ISLAMABAD: Pakistan Peoples Party (PPP) Senator Farhatullah Babar has warned the government against any attempt to “falsify” human rights situation in Pakistan at the United Nations review meeting beginning in Geneva (Switzerland) on Monday.

Talking to Dawn here on Saturday, Mr Babar said that Foreign Minister Khawaja Muhammad Asif was heading a 14-member delegation at the Universal Periodic Review (UPR) meeting of the UN where he was due “to present and defend” the national report on the human rights situation in the country.

At the UPR meeting, member states will present national reports of human rights situation in their countries and also explain the measures taken to implement the promises made at previous review meetings.

Mr Babar said that at the previous review some five years ago, held during the PPP government’s tenure, Pakistan had agreed to criminalise enforced disappearances but the report was silent on this issue.

“It will be best to make a categorical announcement at the review moot that enforced disappearances will be criminalised before the end of the year,” he suggested.
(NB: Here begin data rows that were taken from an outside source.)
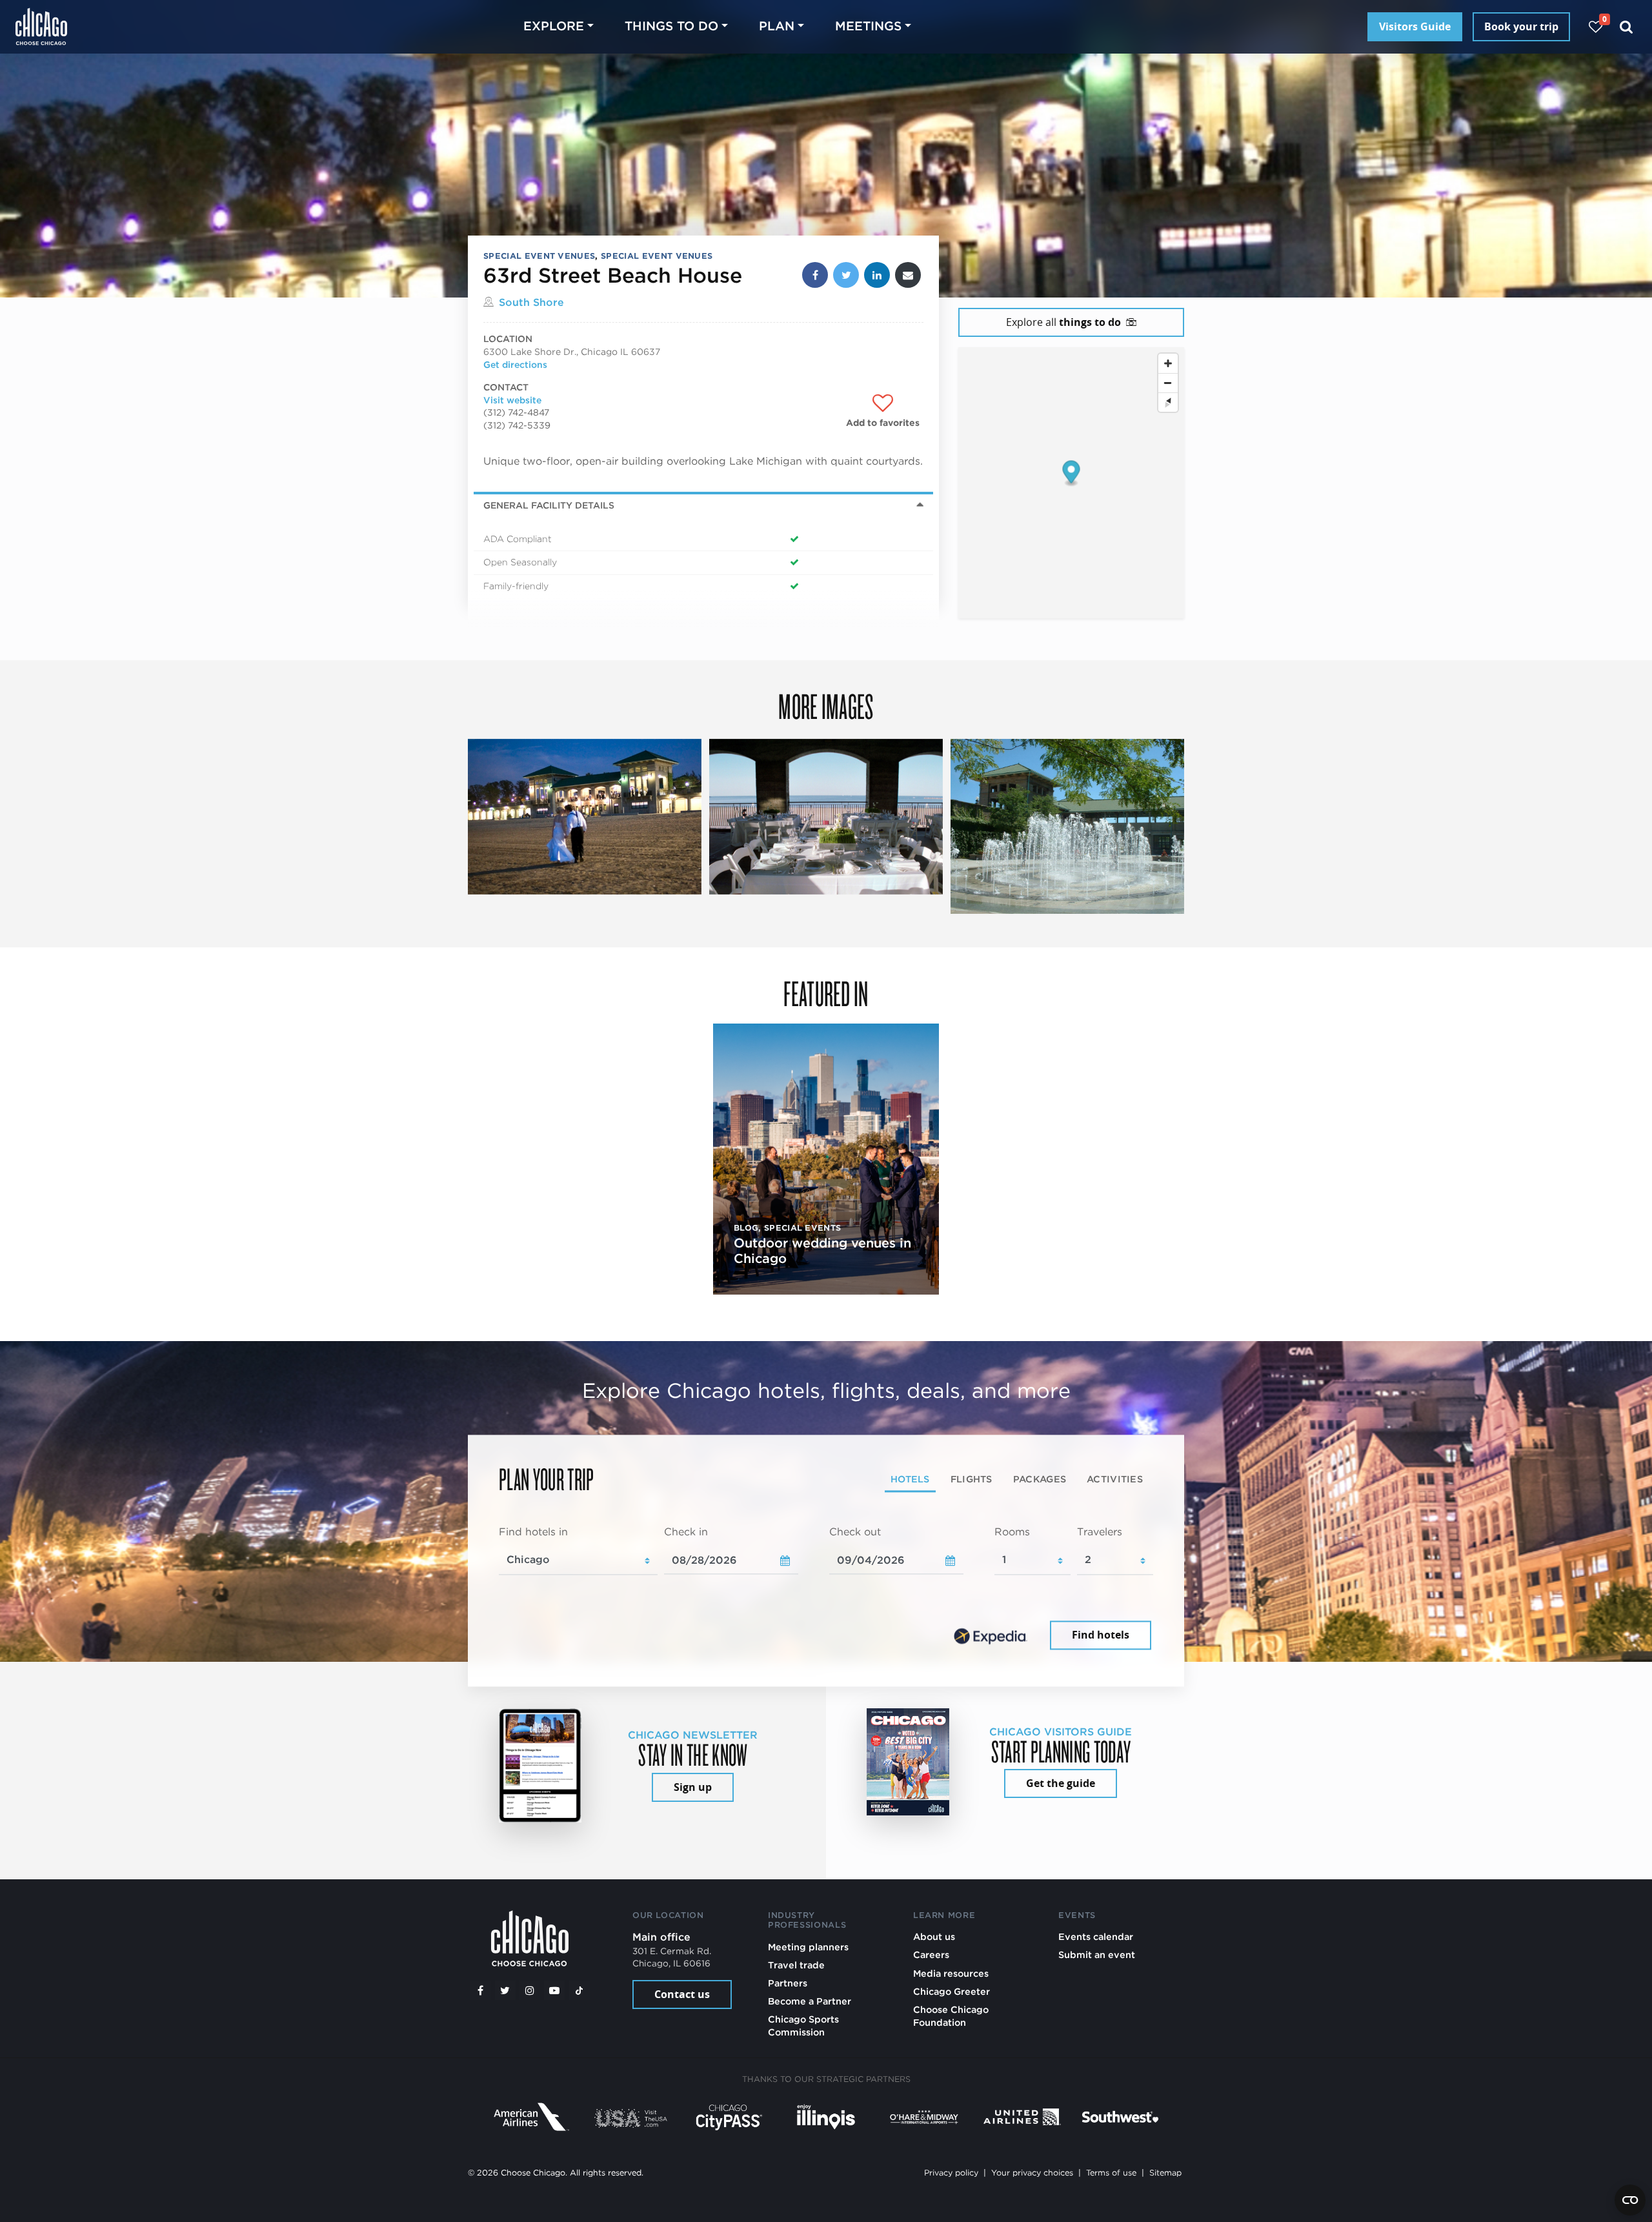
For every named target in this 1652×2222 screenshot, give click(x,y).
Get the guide (1060, 1783)
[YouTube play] (554, 1990)
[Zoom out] (1168, 382)
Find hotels (1100, 1635)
Similarly, Mr Babar said, the claim that blasphemy laws were non-discriminatory and that no one had been punished under it was “patently false”. “It will be honest to admit that the fair and just implementation of blasphemy laws presents challenges that the state is trying to address,” he added.
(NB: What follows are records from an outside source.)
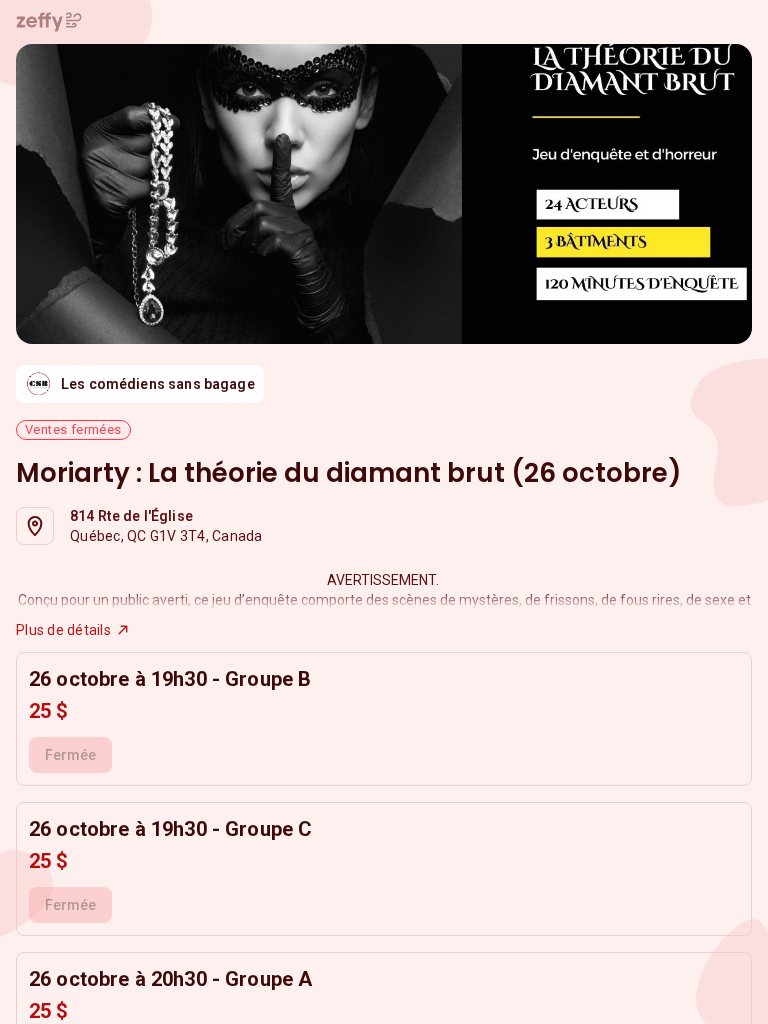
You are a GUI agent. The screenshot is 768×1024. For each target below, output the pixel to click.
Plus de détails (63, 630)
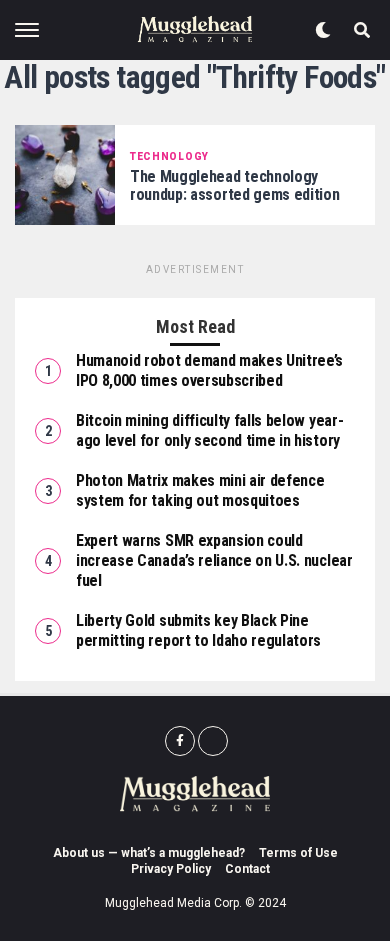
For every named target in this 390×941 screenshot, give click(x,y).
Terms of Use (298, 853)
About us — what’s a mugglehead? (149, 853)
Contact (247, 869)
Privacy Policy (171, 869)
Calling upon the government to present the true picture of the human rights situation in Pakistan at the UN review meeting, the PPP senator said this year for the first time the newly-constituted National Commission on Human Rights (NCHR) and independent bodies would be present at the review conference.
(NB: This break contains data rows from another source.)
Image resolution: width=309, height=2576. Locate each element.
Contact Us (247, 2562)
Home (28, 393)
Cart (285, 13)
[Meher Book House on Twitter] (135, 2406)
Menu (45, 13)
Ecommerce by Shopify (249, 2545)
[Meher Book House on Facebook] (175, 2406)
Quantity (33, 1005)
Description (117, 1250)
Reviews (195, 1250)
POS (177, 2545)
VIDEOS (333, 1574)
Therefore, he said, any falsification would be far more difficult than in the past. “It should also be borne in mind that our international trade particularly with the European Union (EU) also hinges on our human rights record,” he said.

Earlier, in a statement issued from the PPP Media Centre, Mr Babar said that on the eve of review by the UN of the human rights situation in Pakistan “it is a grim thought that citizens’ rights have been dangerously abridged by both state and non-state actors in the country”.

Warning against falsifying human rights situation in the country, he said the international community would be sympathetic towards any shortcomings in view of the challenges “we face but it will never condone if we tell downright lies at the review”.